---- Supplied information
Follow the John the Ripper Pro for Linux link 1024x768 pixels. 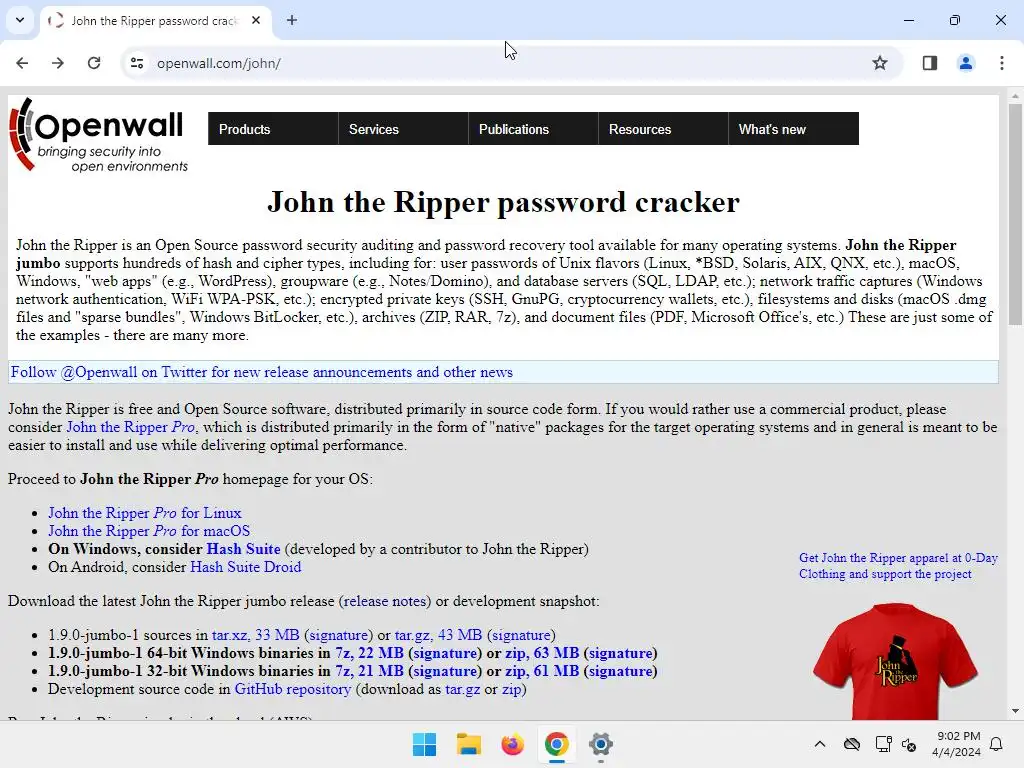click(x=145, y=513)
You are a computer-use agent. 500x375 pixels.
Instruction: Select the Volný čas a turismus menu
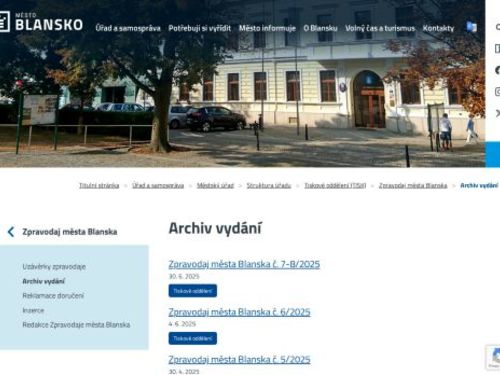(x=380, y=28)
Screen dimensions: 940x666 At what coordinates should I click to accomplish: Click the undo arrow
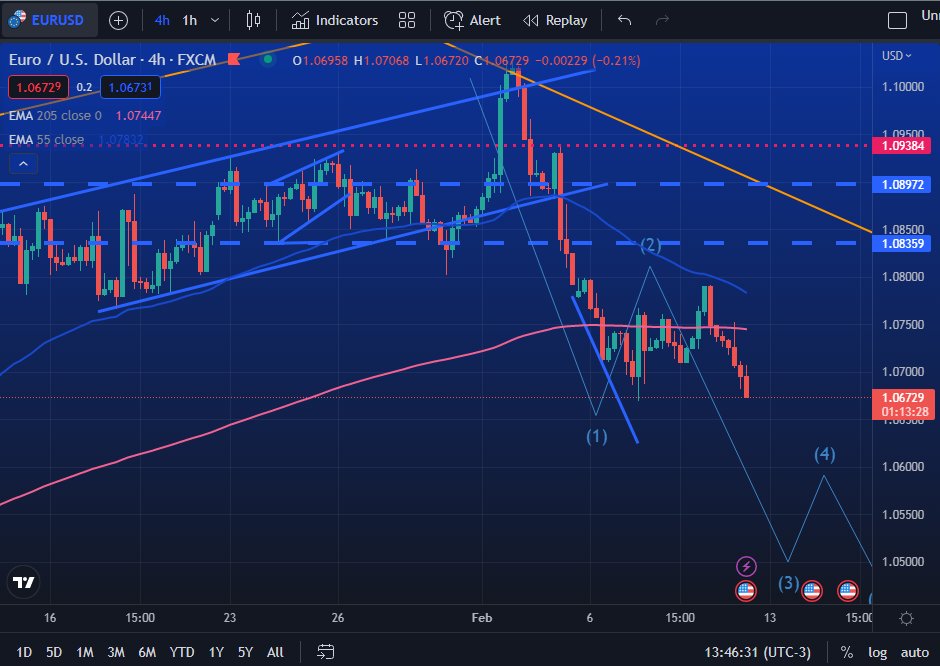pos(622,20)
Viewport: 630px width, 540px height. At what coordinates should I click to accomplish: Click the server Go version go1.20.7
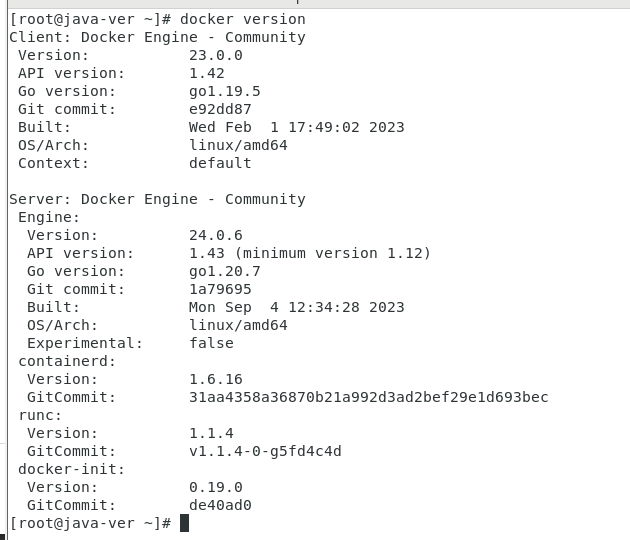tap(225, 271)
--------
---- Supplied information
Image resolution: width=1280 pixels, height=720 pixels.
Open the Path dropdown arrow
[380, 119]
--------
---- Supplied information
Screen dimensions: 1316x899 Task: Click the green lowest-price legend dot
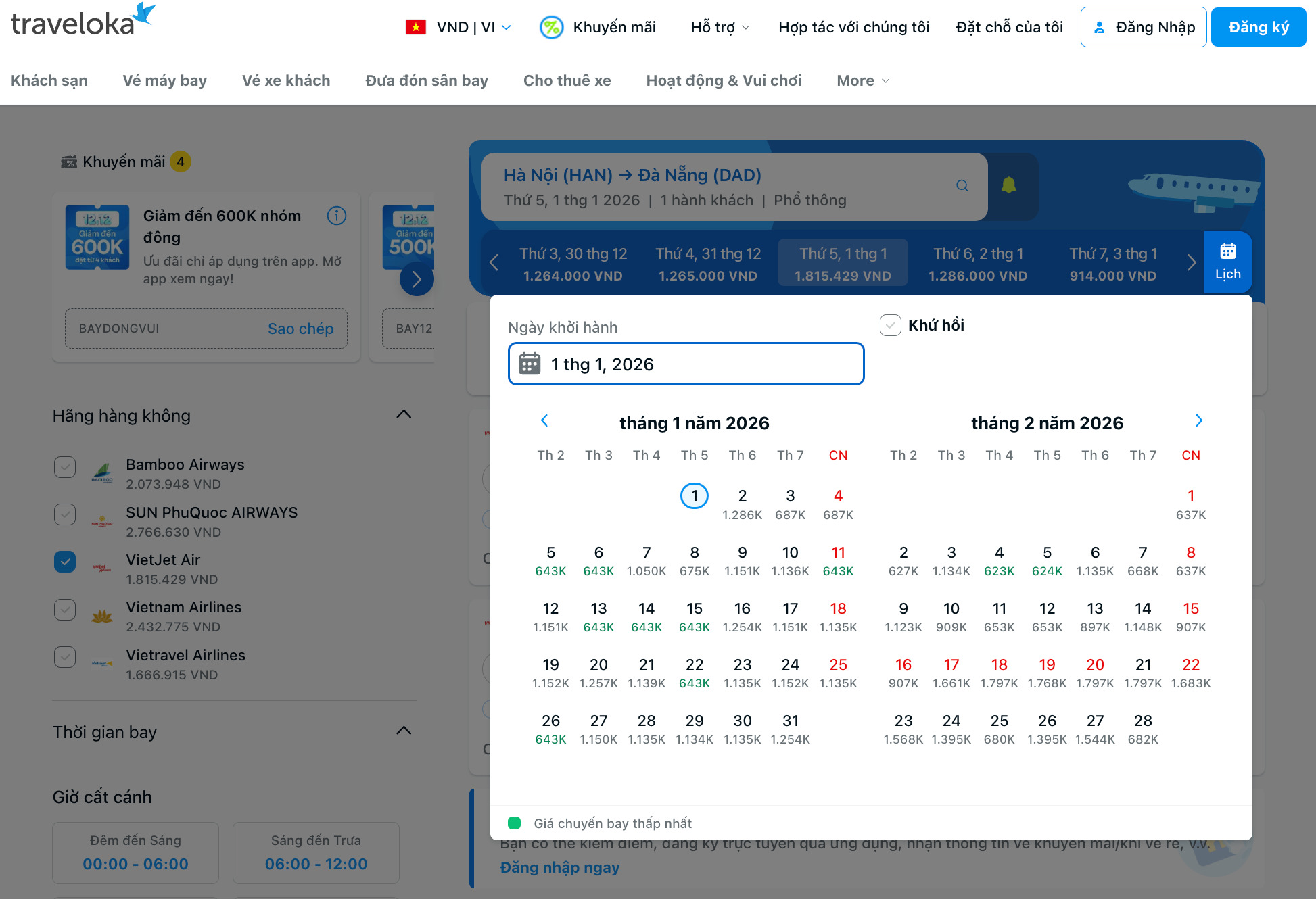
--------
• Aim:
Copy out the data verbatim, from the line with "You are a computer-use agent. 500x375 pixels." to the line with "tap(225, 271)", leaving out the pictures.

• Output of the task:
You are a computer-use agent. 500x375 pixels.
Instruction: Select the Volný čas a turismus menu
(x=380, y=28)
Screen dimensions: 940x666 At what coordinates should I click to accomplish: Click the undo arrow
pos(622,20)
Viewport: 630px width, 540px height. At what coordinates should I click to accomplish: Click the server Go version go1.20.7
tap(225, 271)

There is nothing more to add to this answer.